Dla dziennikarzy w zasadzie wiele się nie zmieniło, bowiem – jak wspomniałem – większość ich pracy związana z tego typu imprezami od dłuższego czasu odbywała się w newsroomach, a nie na halach targowych – odpadła im co najwyżej możliwość samodzielnego przetestowania części tytułów. Gracze natomiast przestali co roku dostawać powody do zazdroszczenia tej niewielkiej garstce, której udało się zdobyć bilety – teraz wszyscy mieli takie same szanse uczestniczenia w owych wydarzeniach. Tęsknić można jedynie za specyficznym klimatem i atmosferą imprez targowych. Oraz przytłaczającym wysypem wiadomości o nowych grach – w tym roku, zamiast zarzucać nas wszystkim wciągu 2–3 dni trwania E3, „breaking newsy” z całej branży serwowano przez wiele miesięcy.
Zmiana sposobu współpracy z dziennikarzami
Lockdown i ograniczenia podróży międzynarodowych przeorganizowały sposób kontaktu dziennikarzy z twórcami gier. Dotychczas, gdy deweloperzy chcieli umożliwić przedstawicielom prasy wypróbowanie przedpremierowych wersji swoich dzieł, najczęściej zapraszali ich na pokazy odbywające się w siedzibach danych studiów albo w specjalnie wybranych do tego celu miejscach, gdzie zjeżdżały zaproszone redakcje. W ten sposób twórcy zachowywali pełną kontrolę sytuacji, demonstrując i udostępniając wyłącznie to, co chcieli, redukując ryzyko wycieków oraz służąc pomocą czy odpowiedziami na pytania.
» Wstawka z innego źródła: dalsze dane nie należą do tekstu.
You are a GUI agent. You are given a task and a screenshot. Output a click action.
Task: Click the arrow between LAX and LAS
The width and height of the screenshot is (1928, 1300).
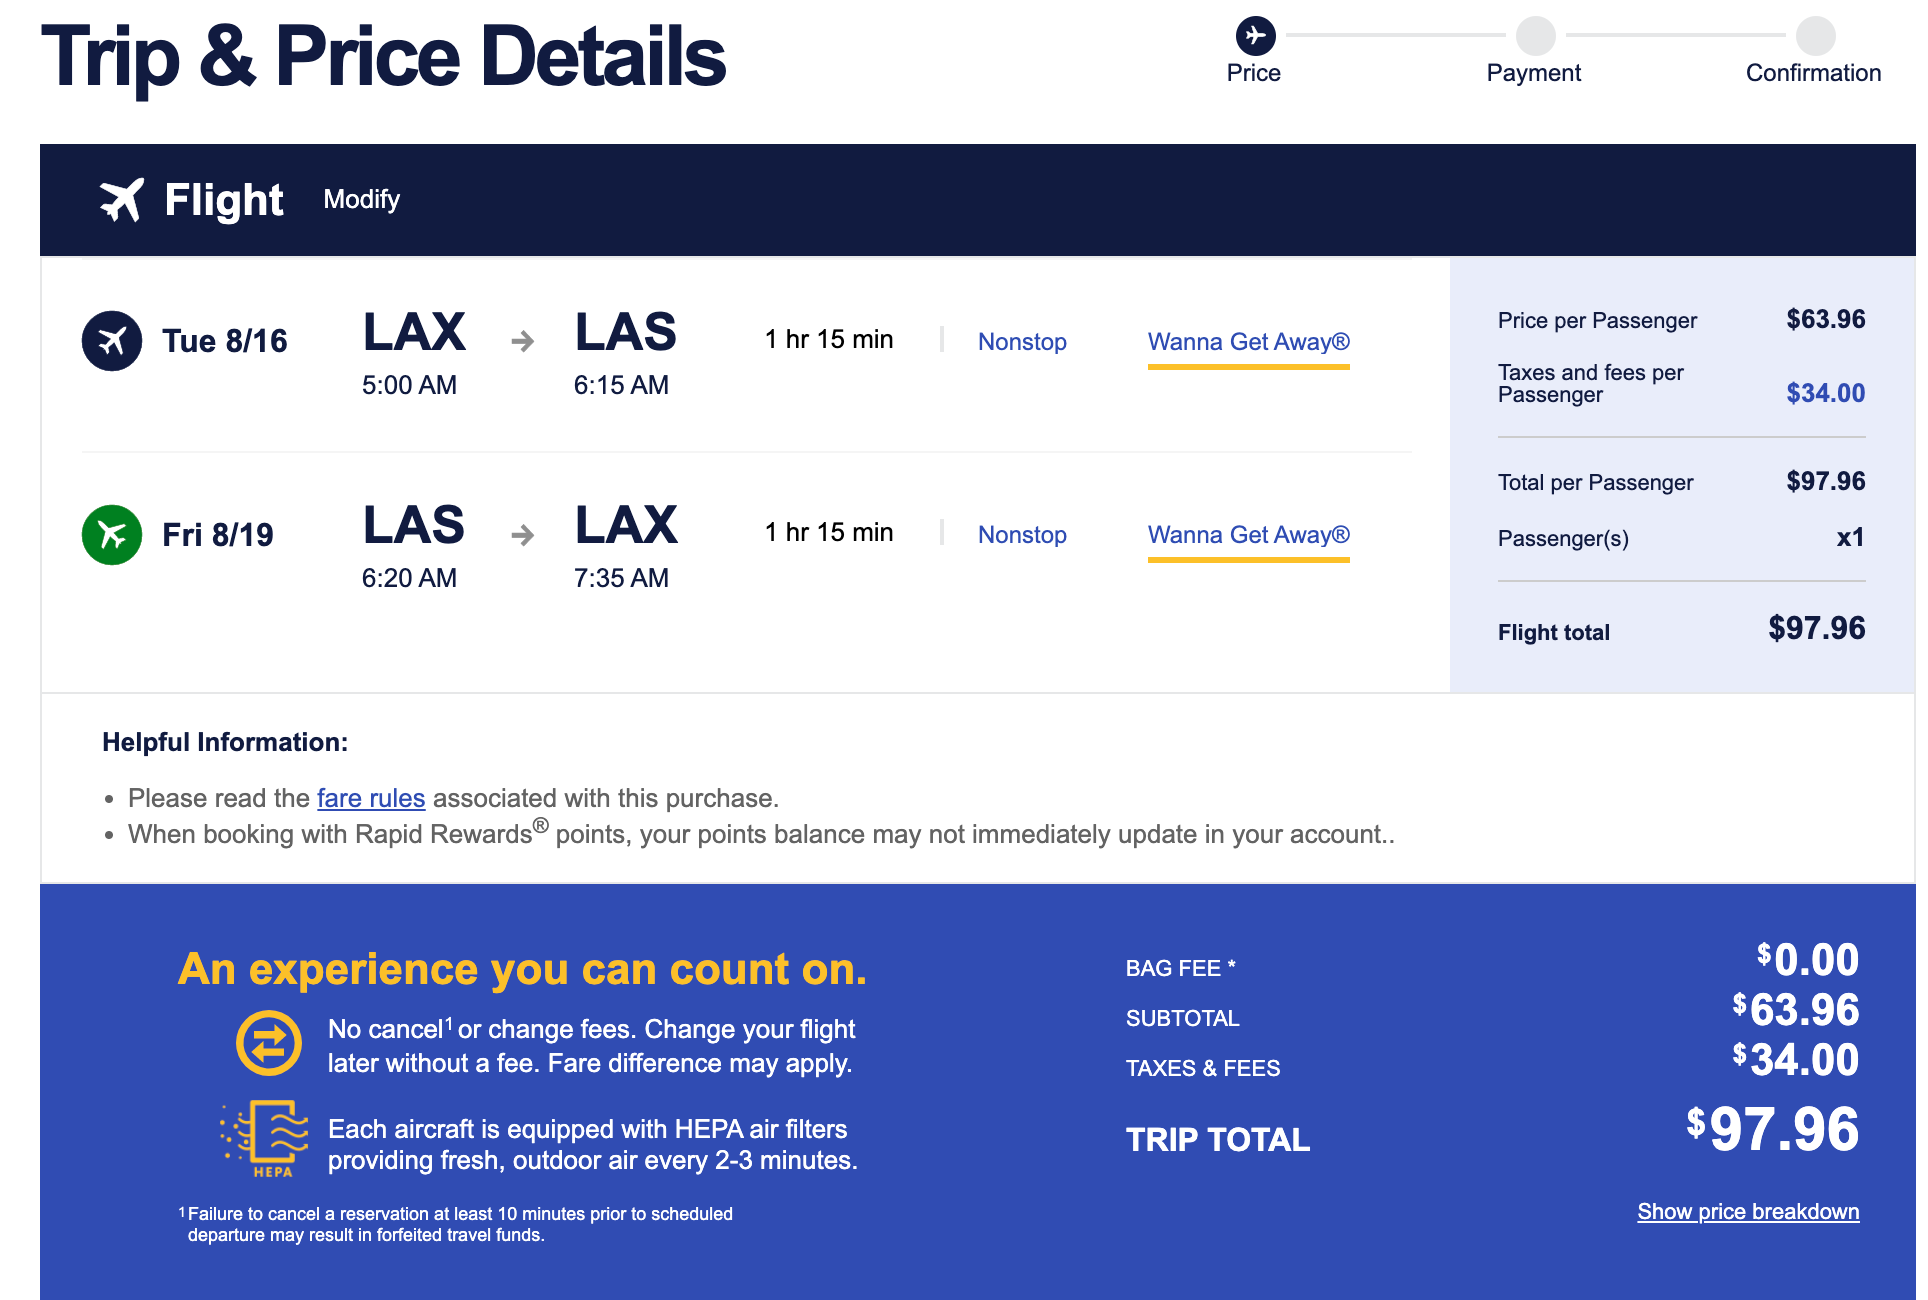522,342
Mogli też spróbować wywrzeć lepsze wrażenie, odpowiednio stylizując miejsce prezentacji czy przygotowując dodatkowe atrakcje – przykładowo kilka lat temu testowałem w Paryżu Watch Dogs 2 w hali bardzo mocno stylizowanej na kryjówkę DedSecu.
W roku 2020 przedstawianie gier w ten sposób przestało być możliwe, podejście się więc zmieniło. Nową rzeczywistością stały się organizowane na Discordzie albo innych platformach przedpremierowe prezentacje online dla prasy czy zdalne udzielanie dostępu do wczesnej wersji gry poprzez chmurę. Nieco częściej do mediów zaczęły trafiać też klucze umożliwiające dostęp do przedpremierowych wersji gier, które w normalnej sytuacji najpewniej zademonstrowane zostałyby w trakcie standardowego lokalnego pokazu.
Nie da się ukryć, że z naszej perspektywy jest to o wiele wygodniejsze – może i nie zwiedzimy kilku krajów, ale za to jesteśmy w stanie dużo szybciej, sprawniej i bardziej komfortowo (bo będąc u siebie) przygotowywać dla Was kolejne materiały. Czas pokaże jednak, czy trend ten się utrzyma – z opisanych w pierwszym akapicie powodów wydaje mi się, że dla samych twórców wcześniejszy system był bardziej atrakcyjny.